The Arboretum, the MacAdam Student Observatory and the Bluegrass Amateur Astronomy Club will present, "Standing in the Shadow of Venus," two events which will allow the community to both understand and observe the transit of Venus.
A solar transit involves an object in the solar system moving exactly between the sun and the observer; Venus will appear to glide slowly across the surface of the sun. Transits of Venus are especially rare, occurring at intervals of 8, 105.5, 8, 121.5, 8… years as viewed from Earth.
The most recent transit of Venus occurred in June 2004, and the next will not take place until December 2117.
The Bluegrass Amateur Astronomy Club will present an informational meeting, discussing the historical importance of past transits of Venus, at 7:30 p.m.

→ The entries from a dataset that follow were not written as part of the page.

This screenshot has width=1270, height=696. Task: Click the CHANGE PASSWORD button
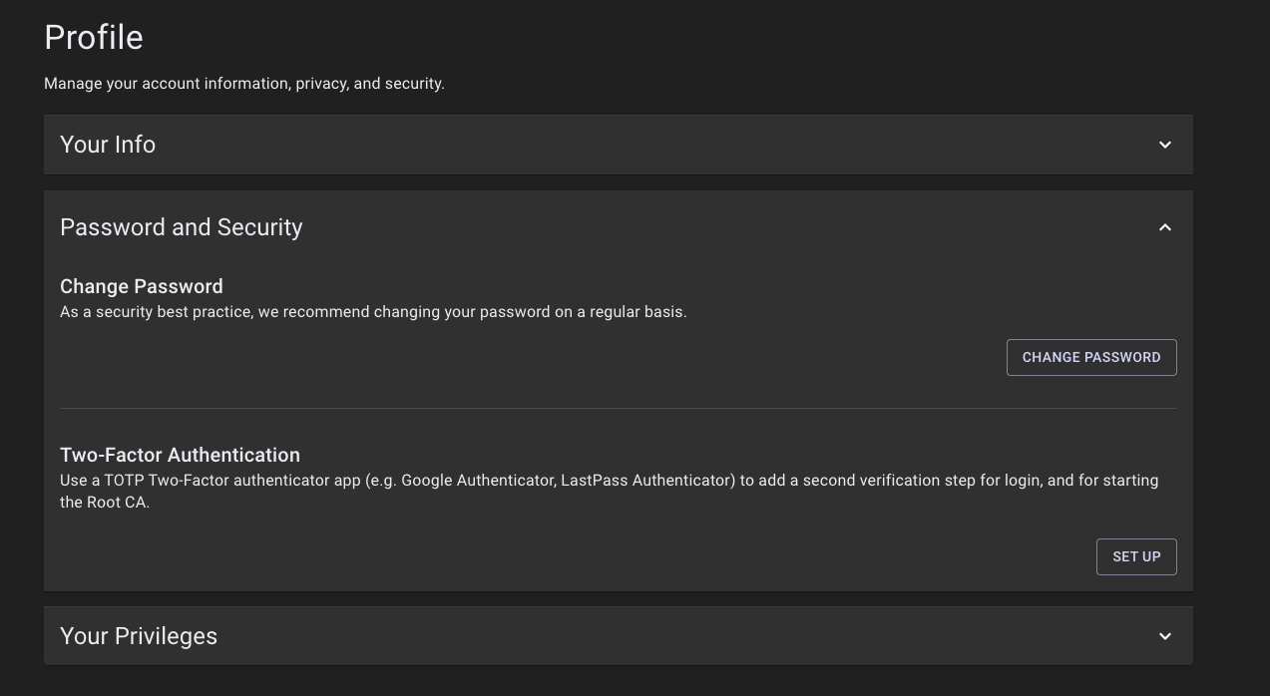(x=1091, y=357)
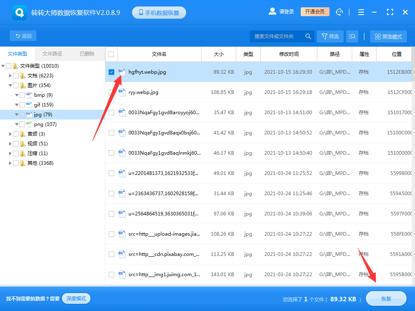Click the 恢复 recovery button

(385, 298)
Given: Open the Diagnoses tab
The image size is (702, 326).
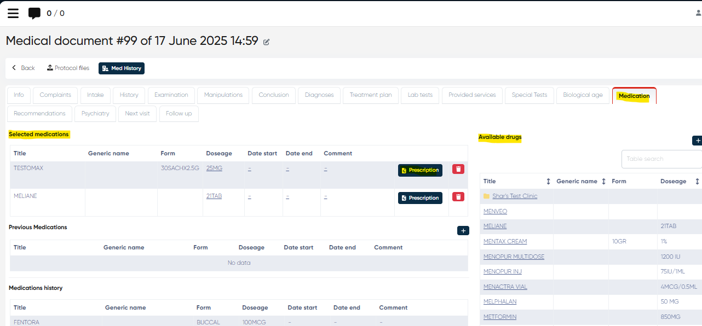Looking at the screenshot, I should [x=319, y=95].
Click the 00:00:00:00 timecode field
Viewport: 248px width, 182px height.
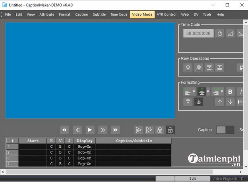click(x=198, y=34)
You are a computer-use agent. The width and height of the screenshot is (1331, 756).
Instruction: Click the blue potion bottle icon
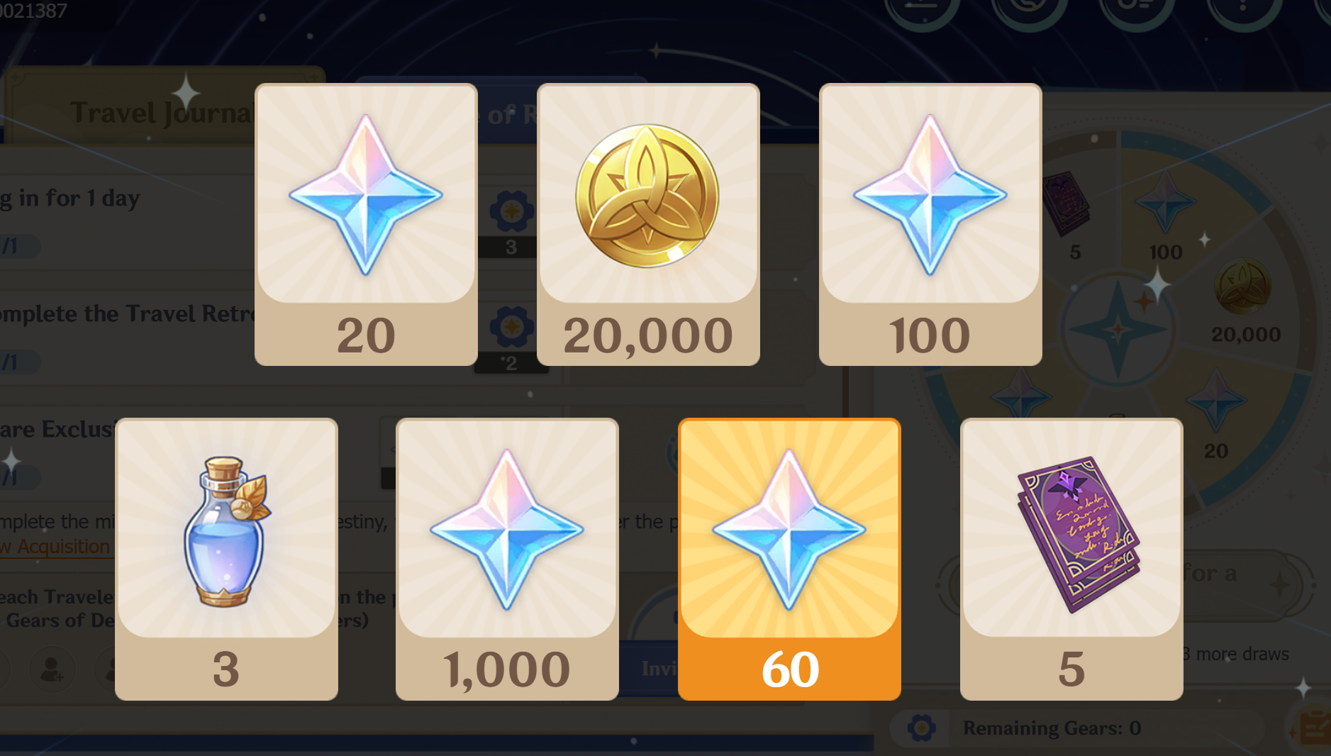226,531
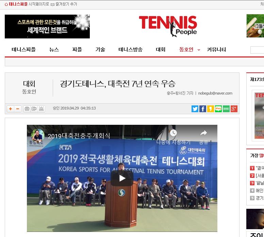Play the 2019대축전충주개회식 video
264x237 pixels.
click(122, 178)
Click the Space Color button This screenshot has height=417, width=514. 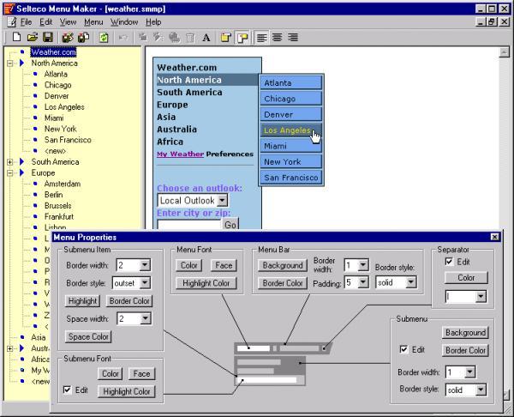click(88, 336)
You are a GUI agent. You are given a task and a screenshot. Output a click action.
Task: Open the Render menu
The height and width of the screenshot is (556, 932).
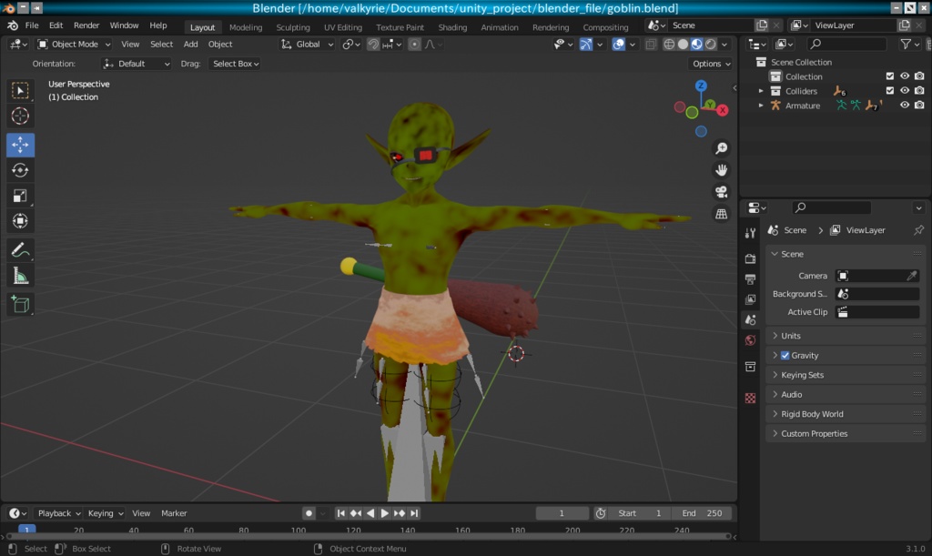(x=86, y=25)
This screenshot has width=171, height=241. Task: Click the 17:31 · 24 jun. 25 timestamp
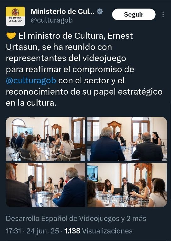pos(32,231)
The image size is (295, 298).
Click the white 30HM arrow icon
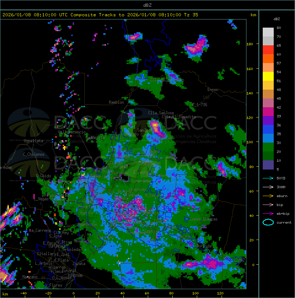click(x=268, y=187)
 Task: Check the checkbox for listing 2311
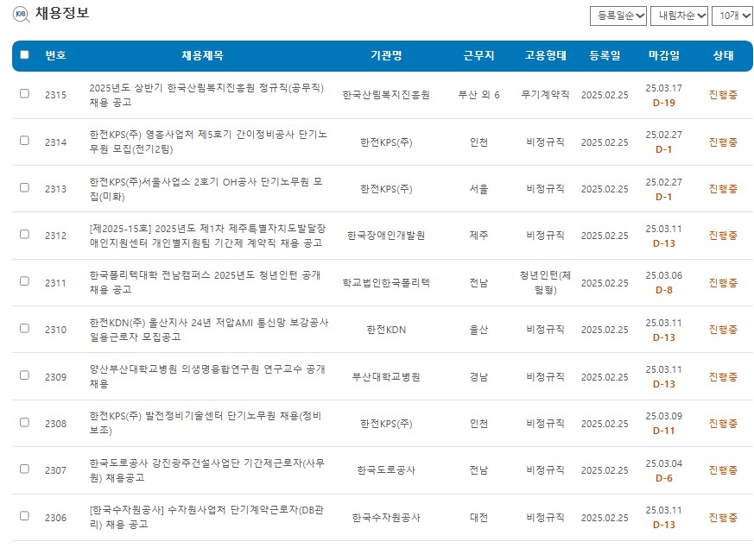pyautogui.click(x=23, y=282)
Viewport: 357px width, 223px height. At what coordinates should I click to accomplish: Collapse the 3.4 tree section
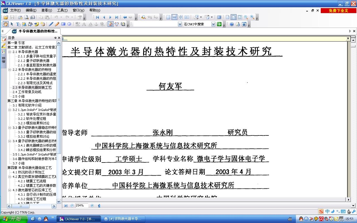tap(10, 141)
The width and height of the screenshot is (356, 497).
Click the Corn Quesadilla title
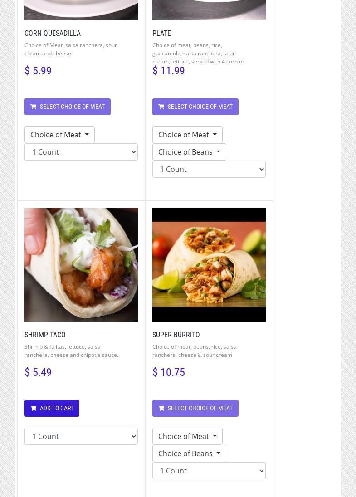53,34
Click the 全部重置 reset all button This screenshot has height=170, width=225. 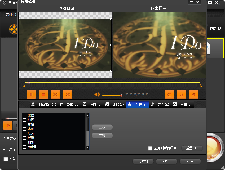point(143,161)
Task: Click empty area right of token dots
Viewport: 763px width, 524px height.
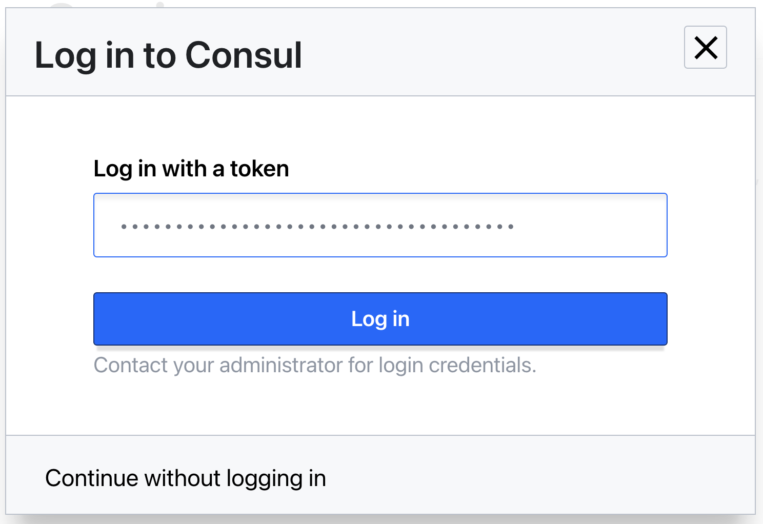Action: pyautogui.click(x=590, y=226)
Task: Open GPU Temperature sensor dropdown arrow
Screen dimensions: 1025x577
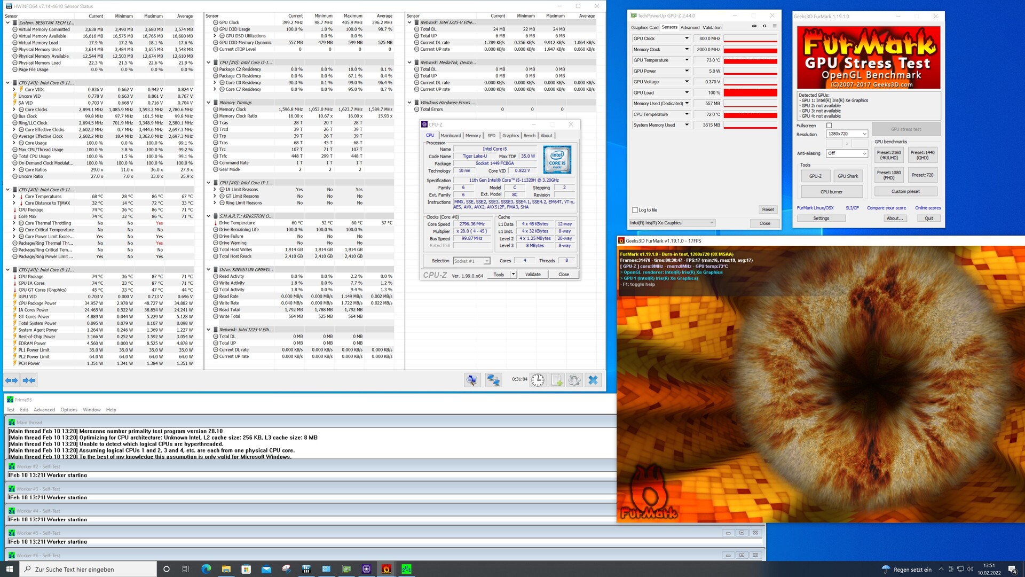Action: (x=687, y=60)
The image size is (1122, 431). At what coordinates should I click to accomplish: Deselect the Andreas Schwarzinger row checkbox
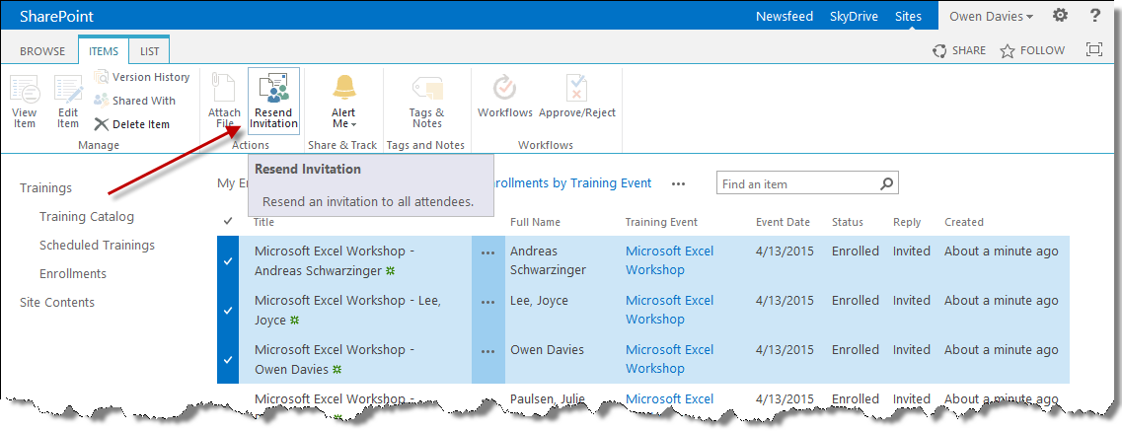click(x=228, y=260)
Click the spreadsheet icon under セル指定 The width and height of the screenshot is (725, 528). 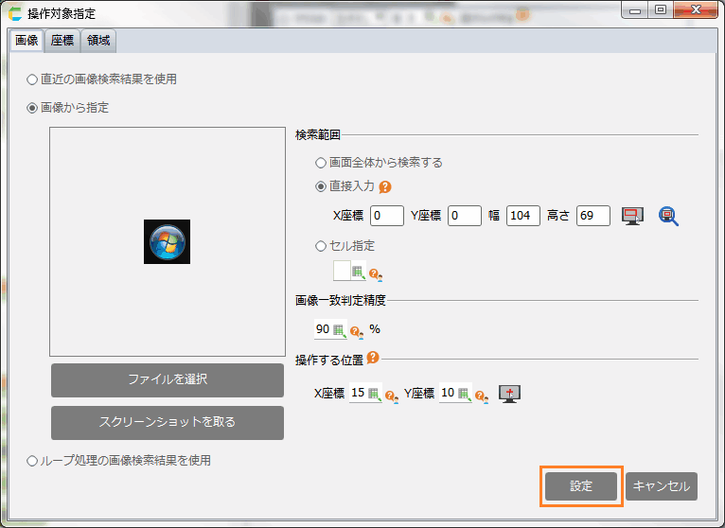pyautogui.click(x=358, y=273)
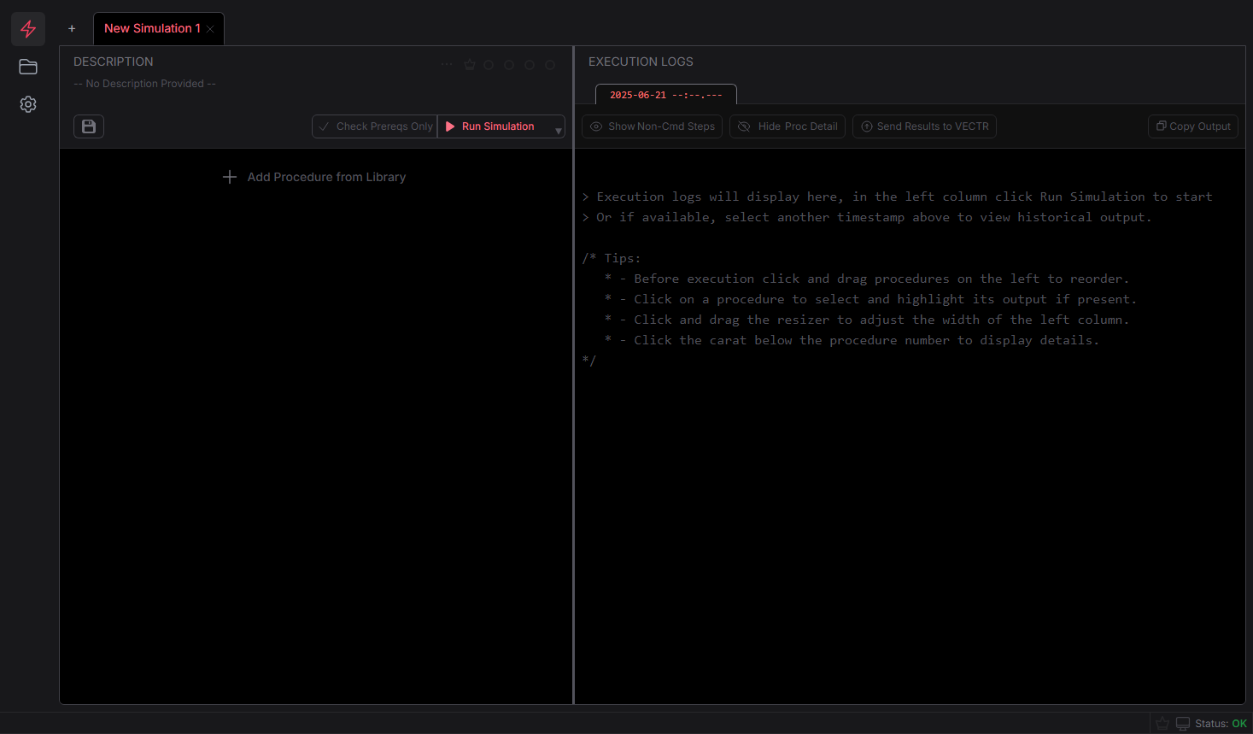Click the crown icon in description header

[470, 65]
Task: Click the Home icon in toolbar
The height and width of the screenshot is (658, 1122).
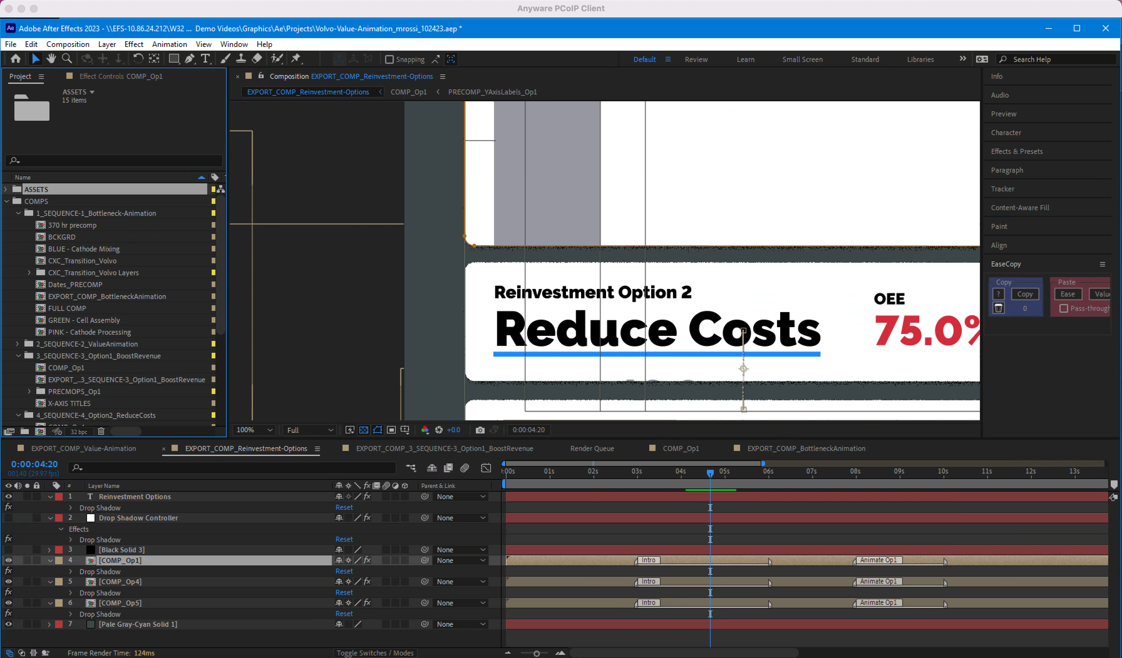Action: 16,59
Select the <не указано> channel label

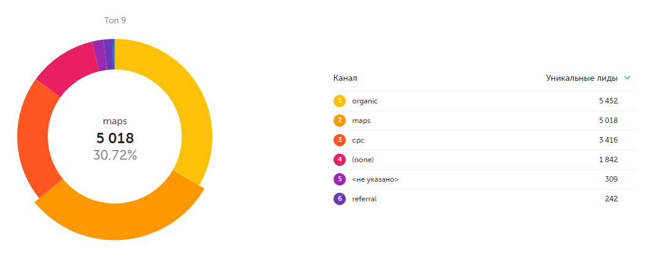(x=375, y=179)
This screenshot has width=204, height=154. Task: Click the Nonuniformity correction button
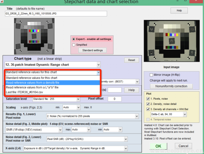pos(171,86)
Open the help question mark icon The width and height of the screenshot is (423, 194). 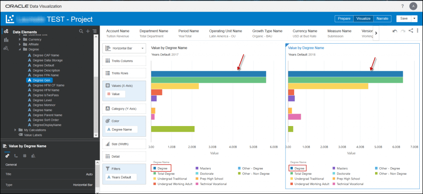pos(403,6)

Thursday, May 31, in Room 155 of the UK Chemistry-Physics Building.
Parking for the meeting will be available in Parking Structure #2, accessible from Hilltop Avenue.
The public can view the transit on Tuesday, June 5, in the Arboretum, weather permitting. The sponsoring organizations will provide telescopes and instruction for observing the phenomenon. Because viewing the sun without proper equipment will result in permanent eye damage, experts will provide observers with the means to view the transit safely from the Arboretum.
The transit will begin at approximately 6:04 p.m., and will end at approximately 8:40 p.m.